A peça inicia-se com a projeção do final do 1º ato no DVD de Cacilda! estrelado por Bete Coelho na cena em que Cacilda despede-se de sua família e seus amigos da juventude para partir para o Rio com uma carta de Miroel da Silveira indicando-a para atuar no TEB, Teatro de Estudantes do Brasil, dirigido por Maria Jacinta. Levada por Brígida Vaz, protagonizada por Lígia Cortez, personagem da prostituta do Auto da Barca do Inferno de Gil Vicente que a conduz à Barca do Inferno: os subterrâneos do Oficina. Bete Cacilda entra no Inferno, as portas da Terra se fecham e quando reabrem, ao vivo, Cacilda Ana Guilhermina sai do mesmo subterrâneo, agora a Central do Brasil do Rio de Janeiro, para começar sua carreira de atriz na Capital da República do Brasil, no máximo de seu esplendor, uma Ilha de Paz como Havana, Casablanca, no Mundo em Guerra, mas ainda fora dela. Assiste à chegada, vinda do Aeroporto Santos Dumont, da Banda Americana de Eddie Dunchin.

Recém chegada ao Rio, Cacilda escrevia mais de três cartas por dia à família contando tudo, desde a marcação de seu primeiro ensaio, dos seus inúmeros namorados. Estas cartas do acervo de Dona Alzira, mãe de Cacilda, foram-nos passadas por Maria Thereza Vargas, a grande memorialista do Teatro Brasileiro e especialista em Cacilda de quem foi a melhor amiga. Estão com Cleyde Iáconis, que através de Maria Thereza fez chegar a nossas mãos. São escritos de uma pensadora da vida na Arte. Mereciam publicação em facsímile, como as cartas de Artaud. Elas inspiraram a escrita fazendo com que Cacilda seja co-autora também. Além de suas reflexões, conta de seus vestidos, sapatos, penteados, crises, seu salto brusco do Teatro sério de Dulcina de Moraes para a Cia. de Raul Roulien, cantor, diretor, ator de teatro, criador da “Cidade-Cinema”, por quem Cacilda se apaixonou quando o viu aclamado pela multidão como um Papa regressando de Holywood.

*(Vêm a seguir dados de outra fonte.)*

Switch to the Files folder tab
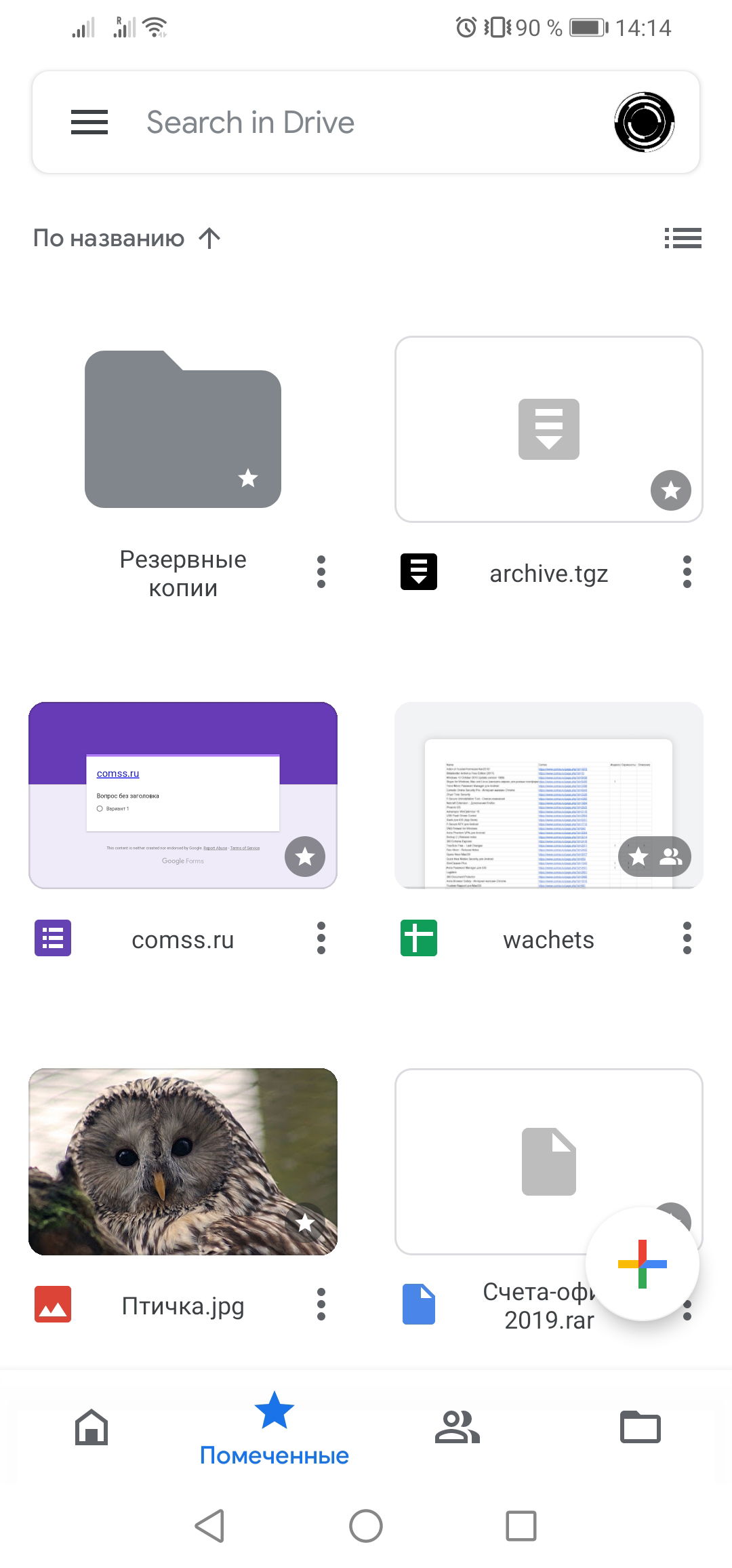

A partir da teatralização desta correspondência, vemos passar a vida de Cacilda Becker nos Anos 40 em meio a todas as personagens que movimentavam o Brasil e o mundo nessa época, como as Cantoras do Rádio, Emilinha Borba e Marlene, que se reencontram com suas macacas em Cacilda!!, interpretadas respectivamente pelas cantoras Cellia Nascimento e Adriana Capparelli; Jean Sablon, cantor da 2º Guerra, recém chegado ao Brasil no Porto de Santos, escapado da captura da França pelos nazistas; o jovem repórter Tito Fleury, que na peça namora, noiva e se casa quando Cacilda faz O Vestido de Noiva; o próprio Nelson Rodrigues; Grande Othelo; Ziembinski; Bibi Ferreira; Dona Alzira e a atriz Cleyde Yaconis, mãe e irmã de Cacilda. E muito mais: Abdias Nascimento; Dulcina de Moraes; Maria Jacinta; e o cinema da Atlântida.

Cacilda além de abrir uma agência de propaganda no Rio, escrever programas de Rádio, era free-lancer na Imprensa Carioca. Deixou uma reportagem maniacamente minuciosa sobre o set de filmagem de Luz dos Meus Olhos que nos permitiu realizar uma cena de cinema no Teatro, das mais aplaudidas no Rio de Janeiro. Nela está Celso Guimarães, o maior galã do cinema, e o diretor e grande compositor José Carlos Burle, o produtor Fenelon, o magnífico Edgard Brasil, fotógrafo de Limite e Grande Othelo, magistralmente interpretado por Adão Filho.

As Cartas de Cacilda constituem o roteiro dessa escritura, inspirando o ardor, o fogo de nossa fantasia. Agora que ela está sendo posta em cena, continuamos sua escritura cada vez mais ritmada e criadora, nos bits já eletrônicos da respiração musical da beleza desta Atriz Matriz. Dançarina desde 2 anos de idade, trouxe a velocidade de dançarinos como Nureiev para a cena, um passo para cada nota musical, assim trazendo o corpo musicalizado em cada ato, palavra, sílaba.

A peça tem como um dos pontos mais marcantes a intimidade dos bastidores, ensaios na vida e nos palcos, telas, rádios, dos mortais, que construíram antes de nós, essa delícia que vivemos hoje, a da vida de artista.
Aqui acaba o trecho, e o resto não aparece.